DATA EXCERPTS ->

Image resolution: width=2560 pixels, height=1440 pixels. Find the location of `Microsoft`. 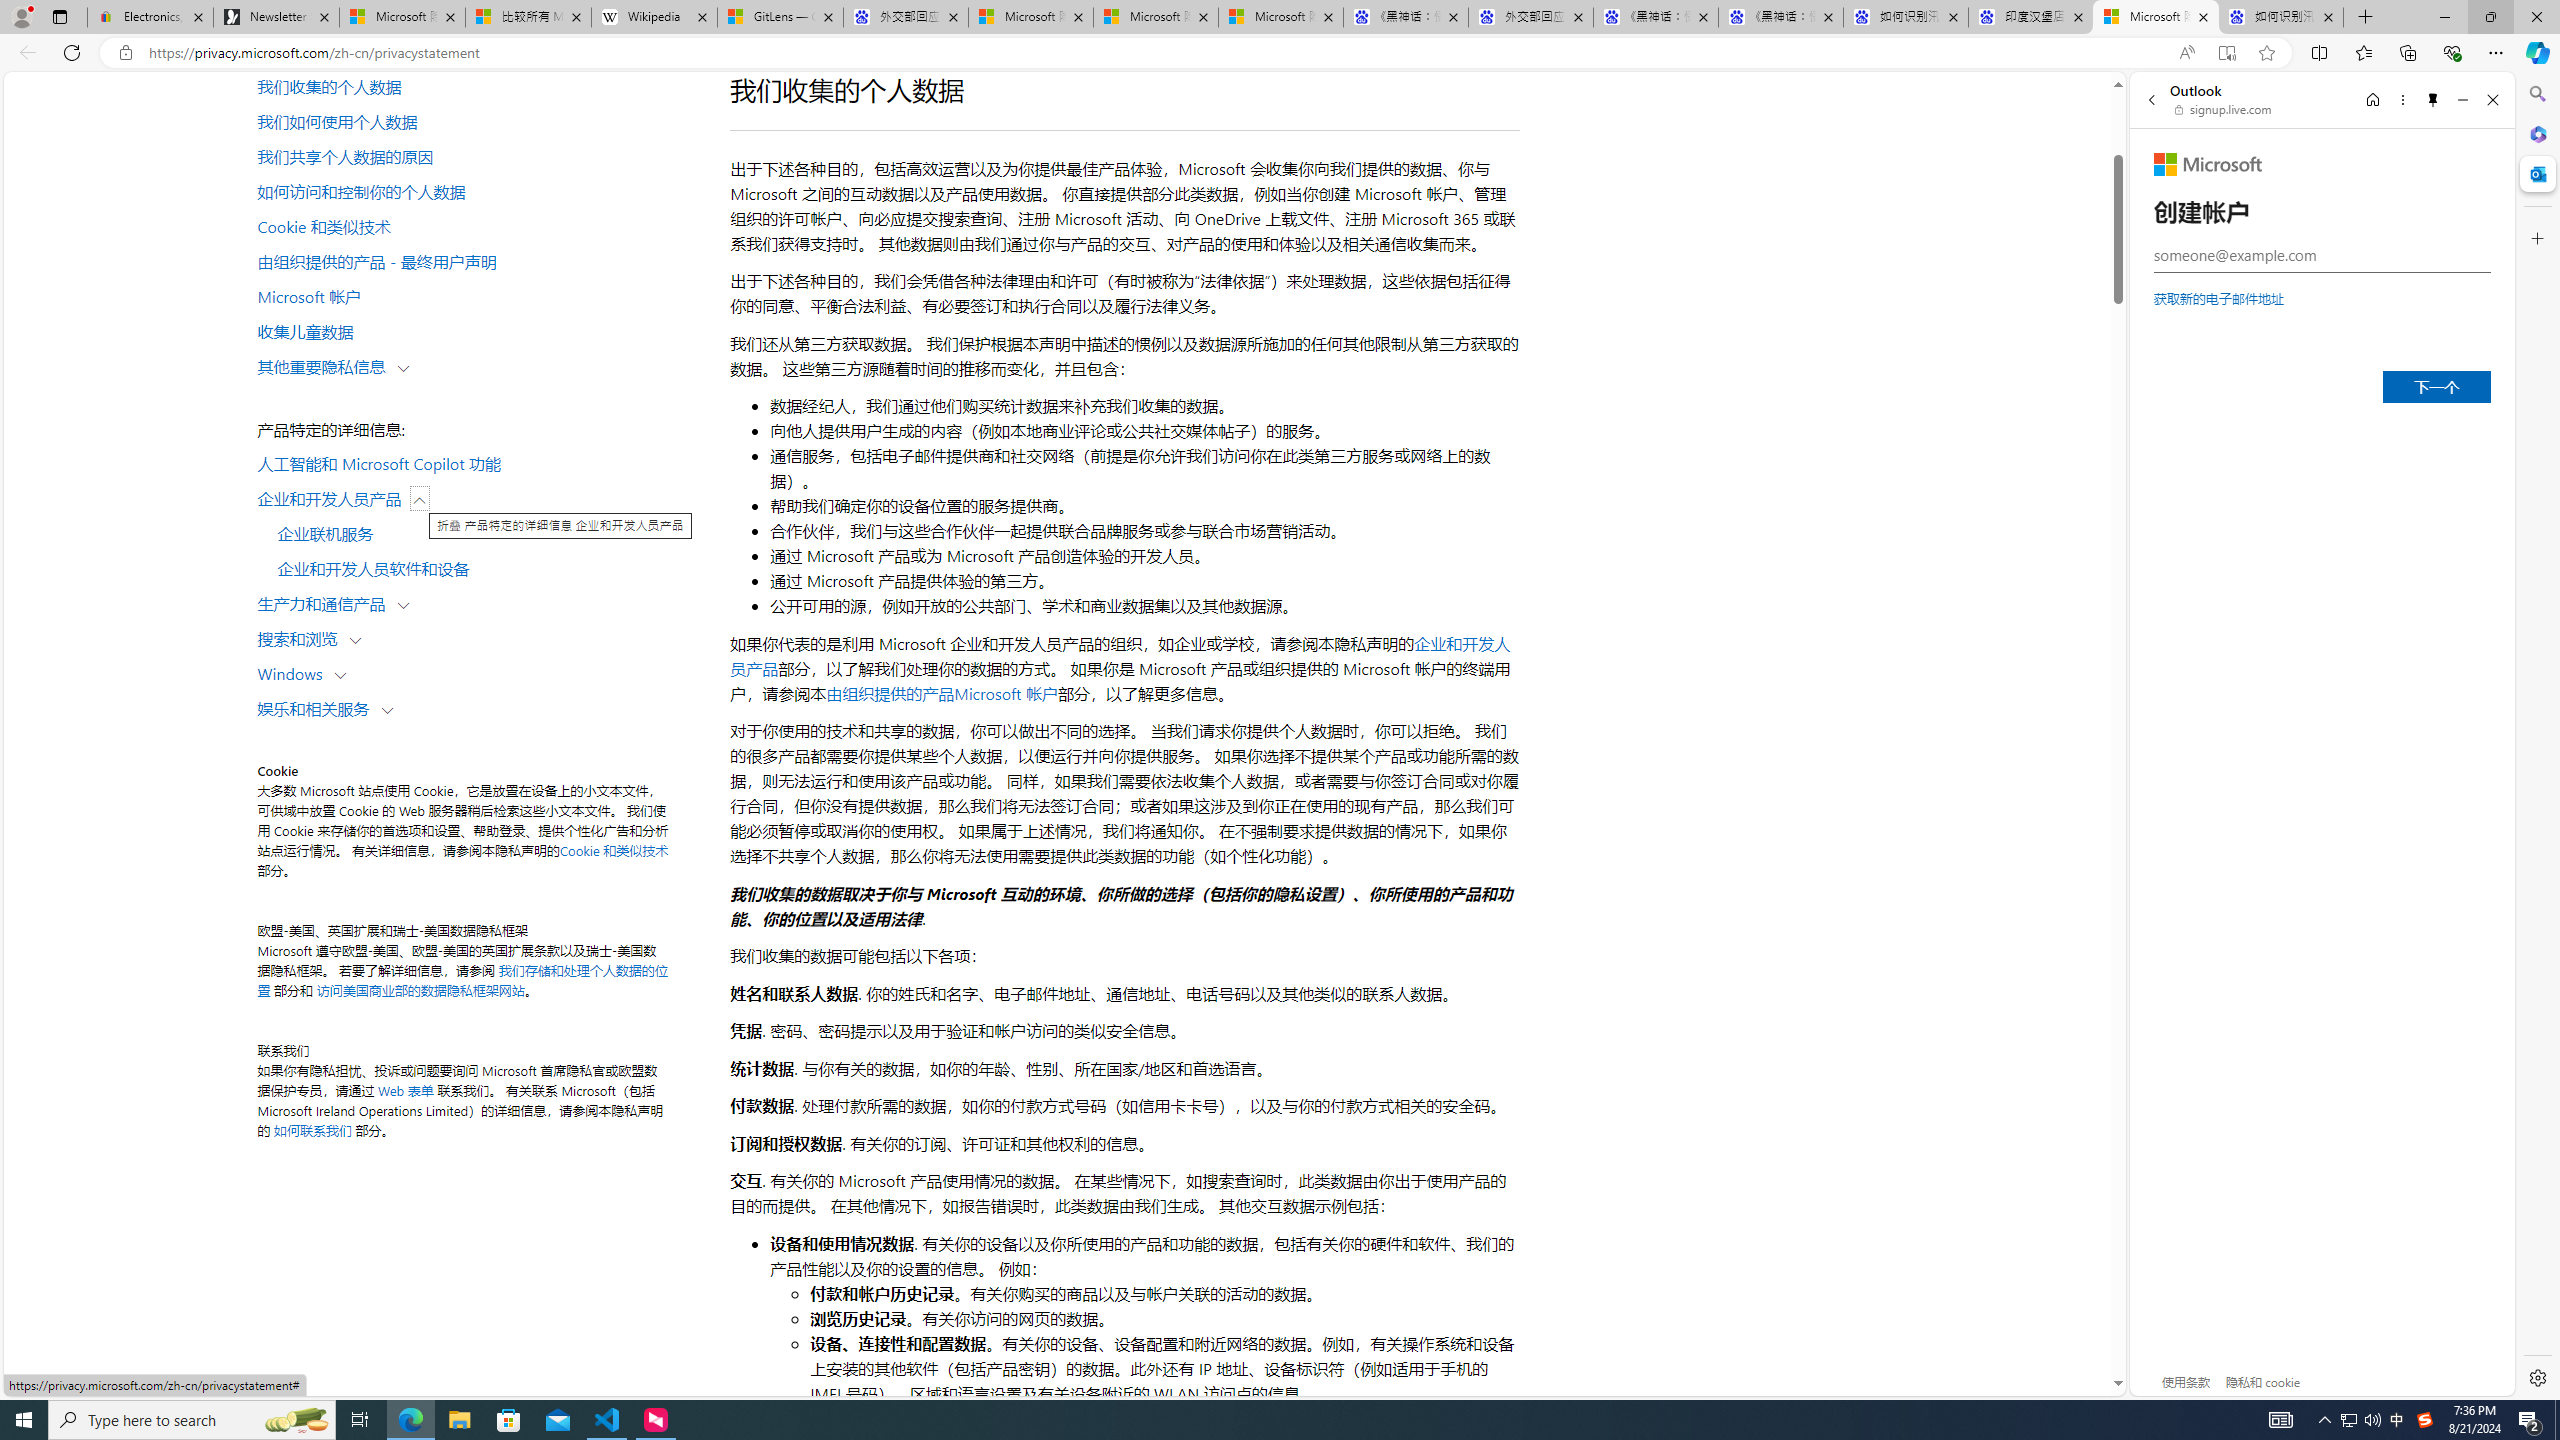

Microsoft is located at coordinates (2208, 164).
* * *
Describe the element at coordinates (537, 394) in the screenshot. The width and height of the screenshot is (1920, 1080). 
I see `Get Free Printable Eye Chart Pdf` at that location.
...
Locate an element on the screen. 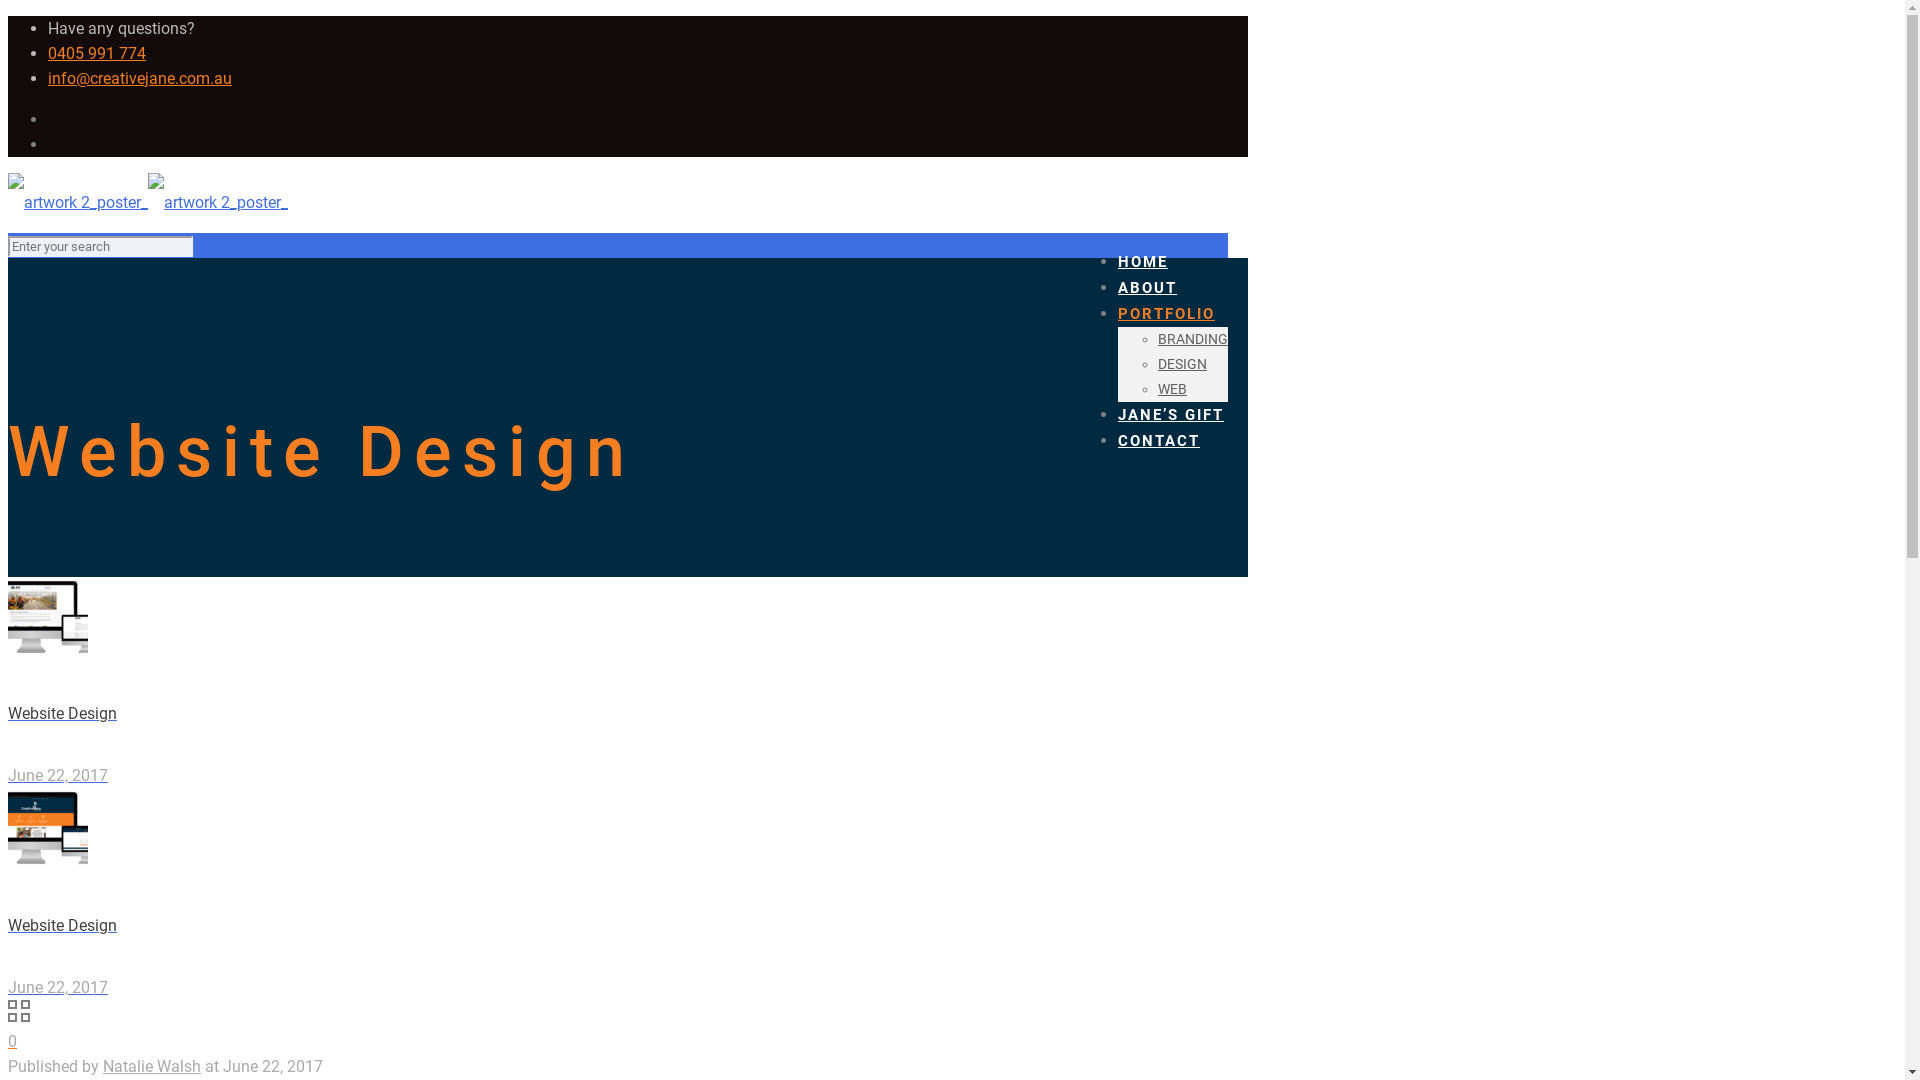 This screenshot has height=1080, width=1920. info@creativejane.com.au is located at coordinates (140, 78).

SET PROBLEM -> Copy the lines running from the line with "Describe the element" up to and including the line with "at that location.", reproducing them without any changes.

EXERCISE SOLUTION ->
Describe the element at coordinates (537, 394) in the screenshot. The width and height of the screenshot is (1920, 1080). 
I see `Get Free Printable Eye Chart Pdf` at that location.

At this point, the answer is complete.